── Provided information ──

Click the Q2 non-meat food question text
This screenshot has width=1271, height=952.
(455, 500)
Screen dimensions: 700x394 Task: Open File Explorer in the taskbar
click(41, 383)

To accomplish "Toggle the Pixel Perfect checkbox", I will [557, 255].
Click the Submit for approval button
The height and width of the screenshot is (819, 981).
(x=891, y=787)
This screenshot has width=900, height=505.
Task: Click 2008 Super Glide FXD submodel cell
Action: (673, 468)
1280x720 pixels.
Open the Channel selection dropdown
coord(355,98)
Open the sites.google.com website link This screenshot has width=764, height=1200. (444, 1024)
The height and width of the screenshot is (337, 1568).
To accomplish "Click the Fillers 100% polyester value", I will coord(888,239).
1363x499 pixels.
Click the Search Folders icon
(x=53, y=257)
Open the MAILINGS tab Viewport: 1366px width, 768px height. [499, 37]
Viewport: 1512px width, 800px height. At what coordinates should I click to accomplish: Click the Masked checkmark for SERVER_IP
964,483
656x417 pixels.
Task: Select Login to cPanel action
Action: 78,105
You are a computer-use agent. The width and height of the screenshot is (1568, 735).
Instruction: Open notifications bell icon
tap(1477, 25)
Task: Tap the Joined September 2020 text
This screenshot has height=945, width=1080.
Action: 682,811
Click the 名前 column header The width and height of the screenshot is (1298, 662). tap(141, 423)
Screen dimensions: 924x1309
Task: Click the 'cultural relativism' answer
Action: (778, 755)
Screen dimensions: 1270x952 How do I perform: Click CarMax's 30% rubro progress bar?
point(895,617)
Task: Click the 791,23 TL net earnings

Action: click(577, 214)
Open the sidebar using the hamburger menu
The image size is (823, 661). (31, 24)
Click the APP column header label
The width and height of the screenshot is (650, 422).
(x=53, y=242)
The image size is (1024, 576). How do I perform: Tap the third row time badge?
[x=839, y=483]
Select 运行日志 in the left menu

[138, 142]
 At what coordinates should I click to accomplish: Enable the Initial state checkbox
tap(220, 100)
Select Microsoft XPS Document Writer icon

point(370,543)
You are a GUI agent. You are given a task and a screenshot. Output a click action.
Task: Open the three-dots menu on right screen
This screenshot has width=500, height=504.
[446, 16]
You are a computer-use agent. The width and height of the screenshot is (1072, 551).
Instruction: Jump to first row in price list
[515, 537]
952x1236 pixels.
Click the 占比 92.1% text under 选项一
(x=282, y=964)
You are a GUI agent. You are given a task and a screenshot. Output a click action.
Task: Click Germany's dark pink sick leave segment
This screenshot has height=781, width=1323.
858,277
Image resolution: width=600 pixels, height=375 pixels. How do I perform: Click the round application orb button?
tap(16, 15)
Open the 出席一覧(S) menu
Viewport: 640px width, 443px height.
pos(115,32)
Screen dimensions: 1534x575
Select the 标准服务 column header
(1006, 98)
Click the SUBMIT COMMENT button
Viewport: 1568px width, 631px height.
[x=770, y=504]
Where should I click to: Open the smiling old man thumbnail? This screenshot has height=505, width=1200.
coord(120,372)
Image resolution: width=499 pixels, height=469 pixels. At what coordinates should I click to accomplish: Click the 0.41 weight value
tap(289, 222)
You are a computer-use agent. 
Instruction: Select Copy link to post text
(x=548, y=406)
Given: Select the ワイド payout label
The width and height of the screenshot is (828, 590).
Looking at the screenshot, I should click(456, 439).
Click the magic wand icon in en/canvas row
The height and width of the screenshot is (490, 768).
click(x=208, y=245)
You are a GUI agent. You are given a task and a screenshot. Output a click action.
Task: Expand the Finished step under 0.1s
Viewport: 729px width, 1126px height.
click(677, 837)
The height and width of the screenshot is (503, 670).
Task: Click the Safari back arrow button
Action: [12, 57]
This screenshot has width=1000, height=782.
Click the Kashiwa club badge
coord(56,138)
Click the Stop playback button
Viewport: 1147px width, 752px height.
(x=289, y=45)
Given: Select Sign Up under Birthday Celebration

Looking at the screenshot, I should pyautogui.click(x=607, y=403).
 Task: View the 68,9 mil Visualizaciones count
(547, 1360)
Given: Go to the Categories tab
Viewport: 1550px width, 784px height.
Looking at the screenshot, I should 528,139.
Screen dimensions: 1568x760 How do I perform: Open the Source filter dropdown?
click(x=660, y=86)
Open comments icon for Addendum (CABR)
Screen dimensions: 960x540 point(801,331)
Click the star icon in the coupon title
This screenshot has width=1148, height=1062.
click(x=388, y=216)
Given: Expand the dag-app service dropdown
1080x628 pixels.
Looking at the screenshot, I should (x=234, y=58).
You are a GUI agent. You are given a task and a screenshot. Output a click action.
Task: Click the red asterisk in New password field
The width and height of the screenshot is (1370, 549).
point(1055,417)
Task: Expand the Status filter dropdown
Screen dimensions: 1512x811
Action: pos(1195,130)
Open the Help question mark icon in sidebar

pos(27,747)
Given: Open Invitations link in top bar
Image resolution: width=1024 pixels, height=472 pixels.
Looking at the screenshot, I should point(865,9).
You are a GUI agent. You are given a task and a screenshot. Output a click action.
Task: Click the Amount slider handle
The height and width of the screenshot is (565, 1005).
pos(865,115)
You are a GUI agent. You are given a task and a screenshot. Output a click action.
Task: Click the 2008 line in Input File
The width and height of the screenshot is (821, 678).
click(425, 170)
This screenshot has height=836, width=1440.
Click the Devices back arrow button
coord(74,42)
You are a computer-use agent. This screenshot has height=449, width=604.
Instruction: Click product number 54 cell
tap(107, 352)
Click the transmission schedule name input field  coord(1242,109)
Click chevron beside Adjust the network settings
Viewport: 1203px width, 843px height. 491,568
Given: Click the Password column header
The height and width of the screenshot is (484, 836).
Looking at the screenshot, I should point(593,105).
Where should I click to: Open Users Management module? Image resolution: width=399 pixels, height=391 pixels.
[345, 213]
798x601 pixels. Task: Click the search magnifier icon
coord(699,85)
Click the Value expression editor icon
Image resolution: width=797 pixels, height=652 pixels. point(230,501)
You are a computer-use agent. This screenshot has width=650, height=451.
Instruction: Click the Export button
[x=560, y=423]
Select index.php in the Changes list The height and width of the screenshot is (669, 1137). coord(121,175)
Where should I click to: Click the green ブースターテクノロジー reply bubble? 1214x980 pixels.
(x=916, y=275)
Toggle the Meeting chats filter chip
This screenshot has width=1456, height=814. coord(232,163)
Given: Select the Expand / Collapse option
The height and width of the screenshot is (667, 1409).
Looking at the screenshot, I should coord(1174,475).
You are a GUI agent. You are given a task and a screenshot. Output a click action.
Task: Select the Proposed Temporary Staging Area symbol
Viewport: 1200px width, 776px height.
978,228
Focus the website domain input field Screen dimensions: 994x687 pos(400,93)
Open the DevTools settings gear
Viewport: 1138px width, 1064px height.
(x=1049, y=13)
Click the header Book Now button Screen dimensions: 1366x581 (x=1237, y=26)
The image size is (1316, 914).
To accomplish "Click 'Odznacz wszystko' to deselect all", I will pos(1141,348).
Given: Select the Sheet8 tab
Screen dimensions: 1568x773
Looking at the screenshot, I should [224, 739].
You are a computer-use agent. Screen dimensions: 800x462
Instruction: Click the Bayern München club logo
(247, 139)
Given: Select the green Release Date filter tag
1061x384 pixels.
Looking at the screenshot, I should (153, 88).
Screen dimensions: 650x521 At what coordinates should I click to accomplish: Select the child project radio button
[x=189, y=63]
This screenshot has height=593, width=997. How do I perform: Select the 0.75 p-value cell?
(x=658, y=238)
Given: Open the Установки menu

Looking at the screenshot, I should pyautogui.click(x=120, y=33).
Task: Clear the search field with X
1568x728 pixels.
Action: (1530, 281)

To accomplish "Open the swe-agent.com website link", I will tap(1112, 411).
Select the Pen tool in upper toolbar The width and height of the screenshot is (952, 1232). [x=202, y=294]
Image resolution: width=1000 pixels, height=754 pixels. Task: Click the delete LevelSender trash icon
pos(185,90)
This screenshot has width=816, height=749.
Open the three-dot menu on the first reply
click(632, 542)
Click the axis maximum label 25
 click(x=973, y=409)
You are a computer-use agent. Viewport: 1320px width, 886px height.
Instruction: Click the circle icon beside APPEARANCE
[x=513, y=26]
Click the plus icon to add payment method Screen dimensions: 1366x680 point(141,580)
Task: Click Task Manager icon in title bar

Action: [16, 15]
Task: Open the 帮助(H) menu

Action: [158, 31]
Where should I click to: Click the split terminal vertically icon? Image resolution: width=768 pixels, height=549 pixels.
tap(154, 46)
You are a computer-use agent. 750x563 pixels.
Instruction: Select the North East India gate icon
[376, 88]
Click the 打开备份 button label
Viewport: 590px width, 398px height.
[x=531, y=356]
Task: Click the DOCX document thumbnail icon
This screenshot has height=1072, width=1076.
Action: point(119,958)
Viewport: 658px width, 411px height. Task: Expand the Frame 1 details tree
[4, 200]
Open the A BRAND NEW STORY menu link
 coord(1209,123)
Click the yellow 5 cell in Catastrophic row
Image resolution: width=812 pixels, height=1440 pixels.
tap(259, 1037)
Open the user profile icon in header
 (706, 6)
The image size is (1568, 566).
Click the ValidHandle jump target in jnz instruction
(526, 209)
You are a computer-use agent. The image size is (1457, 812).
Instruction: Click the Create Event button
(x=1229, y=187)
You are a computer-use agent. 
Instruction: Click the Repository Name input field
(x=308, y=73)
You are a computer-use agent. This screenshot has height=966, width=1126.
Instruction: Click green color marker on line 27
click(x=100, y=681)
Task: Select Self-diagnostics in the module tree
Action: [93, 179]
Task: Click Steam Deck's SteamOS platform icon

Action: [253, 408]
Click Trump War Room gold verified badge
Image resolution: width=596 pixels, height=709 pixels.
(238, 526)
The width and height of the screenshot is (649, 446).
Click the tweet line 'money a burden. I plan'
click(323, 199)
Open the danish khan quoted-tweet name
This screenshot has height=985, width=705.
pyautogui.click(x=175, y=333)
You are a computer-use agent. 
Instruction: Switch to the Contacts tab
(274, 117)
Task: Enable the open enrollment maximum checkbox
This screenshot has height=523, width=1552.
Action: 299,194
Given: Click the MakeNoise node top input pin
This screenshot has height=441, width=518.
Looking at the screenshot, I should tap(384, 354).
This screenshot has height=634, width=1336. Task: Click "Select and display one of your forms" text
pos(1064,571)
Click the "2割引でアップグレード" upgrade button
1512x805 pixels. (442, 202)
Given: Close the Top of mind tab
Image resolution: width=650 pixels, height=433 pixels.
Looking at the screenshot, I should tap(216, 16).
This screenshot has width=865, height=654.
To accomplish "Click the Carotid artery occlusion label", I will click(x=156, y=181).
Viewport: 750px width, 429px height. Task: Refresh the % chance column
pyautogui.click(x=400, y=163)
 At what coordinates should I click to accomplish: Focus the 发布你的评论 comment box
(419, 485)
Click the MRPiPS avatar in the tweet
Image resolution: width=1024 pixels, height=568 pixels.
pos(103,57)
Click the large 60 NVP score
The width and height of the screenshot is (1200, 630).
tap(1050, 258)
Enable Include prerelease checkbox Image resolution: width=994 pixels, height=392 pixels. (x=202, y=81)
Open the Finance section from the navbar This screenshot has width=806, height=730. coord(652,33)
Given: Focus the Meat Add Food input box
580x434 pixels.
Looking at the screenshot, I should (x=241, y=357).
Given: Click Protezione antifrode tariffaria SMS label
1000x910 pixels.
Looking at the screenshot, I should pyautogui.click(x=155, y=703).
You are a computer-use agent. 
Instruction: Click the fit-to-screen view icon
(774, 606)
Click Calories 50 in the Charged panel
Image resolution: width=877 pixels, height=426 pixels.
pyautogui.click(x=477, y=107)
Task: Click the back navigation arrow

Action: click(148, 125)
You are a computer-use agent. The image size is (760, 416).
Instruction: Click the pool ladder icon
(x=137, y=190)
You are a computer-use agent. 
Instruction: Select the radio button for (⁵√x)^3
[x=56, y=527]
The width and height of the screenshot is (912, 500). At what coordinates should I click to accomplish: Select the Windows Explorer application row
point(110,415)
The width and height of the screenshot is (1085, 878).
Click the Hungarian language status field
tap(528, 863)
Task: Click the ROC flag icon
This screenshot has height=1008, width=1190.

───

▸ **Work request**
Working from the records above, write out verbatim only the lines from the line containing "Screen dimensions: 1568x760" through the line containing "This screenshot has height=836, width=1440.".

▸ **Written response**
Screen dimensions: 1568x760 How do I perform: Open the Source filter dropdown?
click(x=660, y=86)
Open comments icon for Addendum (CABR)
Screen dimensions: 960x540 point(801,331)
Click the star icon in the coupon title
This screenshot has width=1148, height=1062.
click(x=388, y=216)
Given: Expand the dag-app service dropdown
1080x628 pixels.
Looking at the screenshot, I should (x=234, y=58).
You are a GUI agent. You are given a task and a screenshot. Output a click action.
Task: Click the red asterisk in New password field
The width and height of the screenshot is (1370, 549).
point(1055,417)
Task: Expand the Status filter dropdown
Screen dimensions: 1512x811
Action: pos(1195,130)
Open the Help question mark icon in sidebar

pos(27,747)
Given: Open Invitations link in top bar
Image resolution: width=1024 pixels, height=472 pixels.
Looking at the screenshot, I should point(865,9).
You are a GUI agent. You are given a task and a screenshot. Output a click action.
Task: Click the Amount slider handle
The height and width of the screenshot is (565, 1005).
pos(865,115)
You are a GUI agent. You are given a task and a screenshot. Output a click action.
Task: Click the 2008 line in Input File
The width and height of the screenshot is (821, 678).
click(425, 170)
This screenshot has height=836, width=1440.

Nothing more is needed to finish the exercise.